--- Tekst do przeczytania ---

Rosyjski komik zażartował z prezydenta Dudy. Dziwne nagranie w sieci
W internecie pojawiło się nagranie rozmowy telefonicznej Andrzeja Dudy, w której prezydent najprawdopodobniej padł ofiarą żartu rosyjskich komików. Jak dowiedzieli się dziennikarze RMF, Pałac Prezydencki potwierdził autentyczność nagrania.
Nagranie, które krąży w sieci wskazuje, że do Andrzeja Dudy zadzwonił z gratulacjami po wyborach sekretarz generalny ONZ António Guterres i zastał go podczas podróży, gdzieś w "centralnej Polsce". W rzeczywistości był to jednak jeden z rosyjskich komików.
Władimir "Vovan" Kuzniecow i Aleksiej "Lexus" Stoliarow już wcześniej dali się poznać z tej strony, dzwoniąc do europejskich polityków, np. Borisa Johnsona w maju 2018 roku i podając się za... nowego premiera Armenii.
Co pojawia się w trakcie rozmowy? Poruszana jest m.in. sprawa koronawirusa, w której pada stwierdzenie, że sytuacja jest "pod kontrolą" ("mamy jedynie 38 tysięcy przypadków"), a pandemia nie miała wpływu na przebieg wyborów.
Przy okazji dialog schodzi również na Ukrainę, a rzekomy głos prezydenta miałby stwierdzać, iż sytuacja jest tam teraz "trudna".

---

• Co należy zrobić: Przepisz w całości powyższy tekst o żarcie rosyjskich komików z prezydenta Dudy, bez żadnych zmian.

--- Dostarczone dane ---

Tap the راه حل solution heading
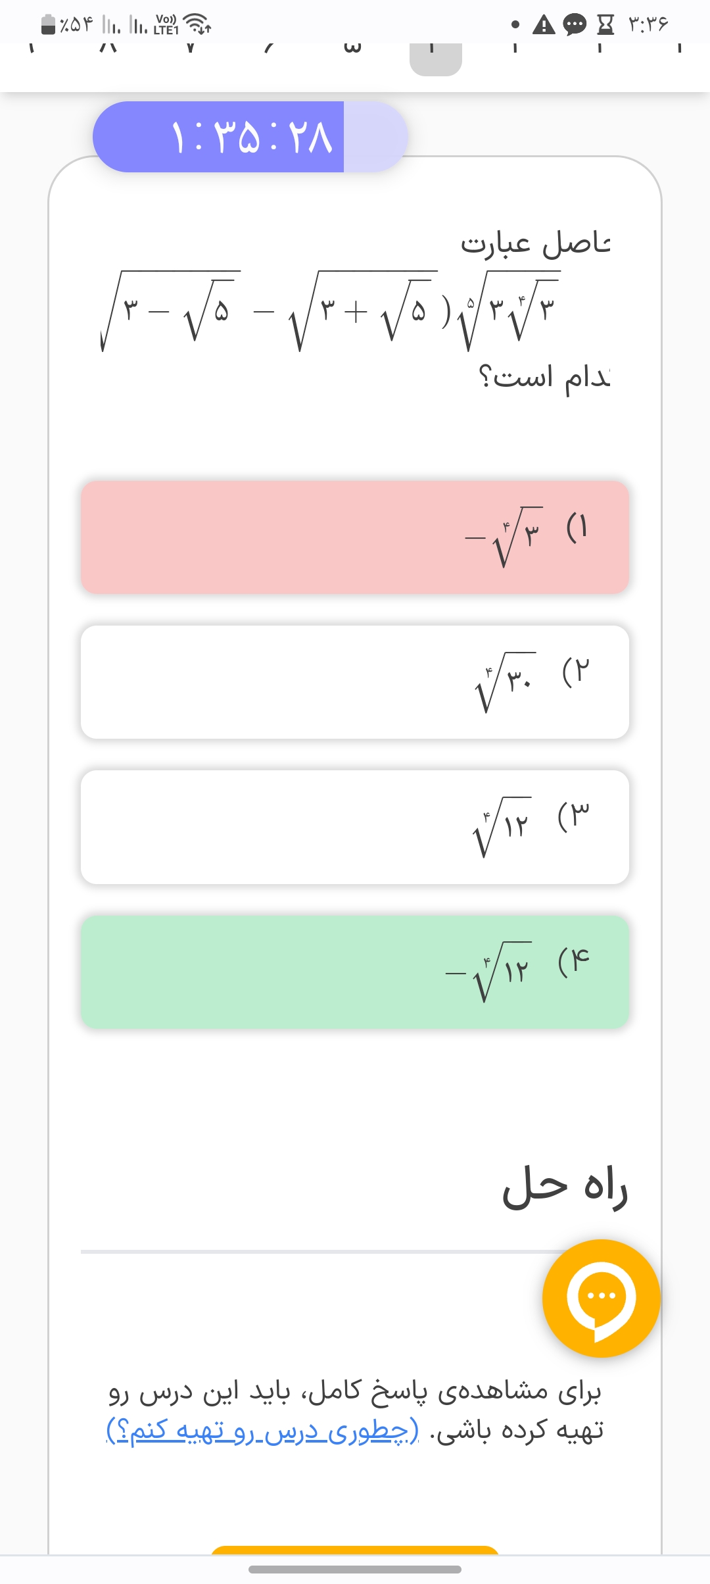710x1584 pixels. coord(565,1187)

---
--- Dostarczone dane ---

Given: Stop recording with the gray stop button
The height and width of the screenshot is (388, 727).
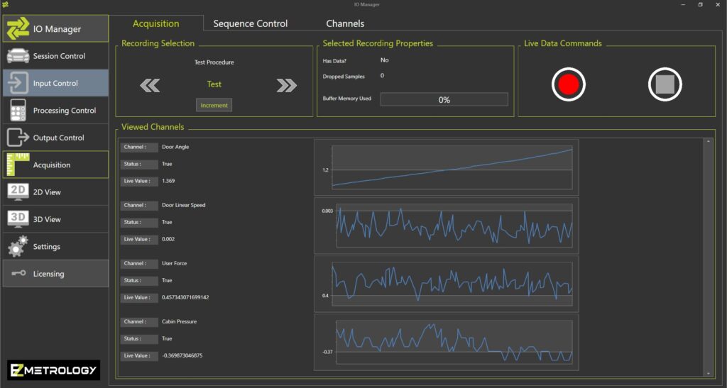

---

• Odpowiedź pisemna:
Rosyjski komik zażartował z prezydenta Dudy. Dziwne nagranie w sieci
W internecie pojawiło się nagranie rozmowy telefonicznej Andrzeja Dudy, w której prezydent najprawdopodobniej padł ofiarą żartu rosyjskich komików. Jak dowiedzieli się dziennikarze RMF, Pałac Prezydencki potwierdził autentyczność nagrania.
Nagranie, które krąży w sieci wskazuje, że do Andrzeja Dudy zadzwonił z gratulacjami po wyborach sekretarz generalny ONZ António Guterres i zastał go podczas podróży, gdzieś w "centralnej Polsce". W rzeczywistości był to jednak jeden z rosyjskich komików.
Władimir "Vovan" Kuzniecow i Aleksiej "Lexus" Stoliarow już wcześniej dali się poznać z tej strony, dzwoniąc do europejskich polityków, np. Borisa Johnsona w maju 2018 roku i podając się za... nowego premiera Armenii.
Co pojawia się w trakcie rozmowy? Poruszana jest m.in. sprawa koronawirusa, w której pada stwierdzenie, że sytuacja jest "pod kontrolą" ("mamy jedynie 38 tysięcy przypadków"), a pandemia nie miała wpływu na przebieg wyborów.
Przy okazji dialog schodzi również na Ukrainę, a rzekomy głos prezydenta miałby stwierdzać, iż sytuacja jest tam teraz "trudna".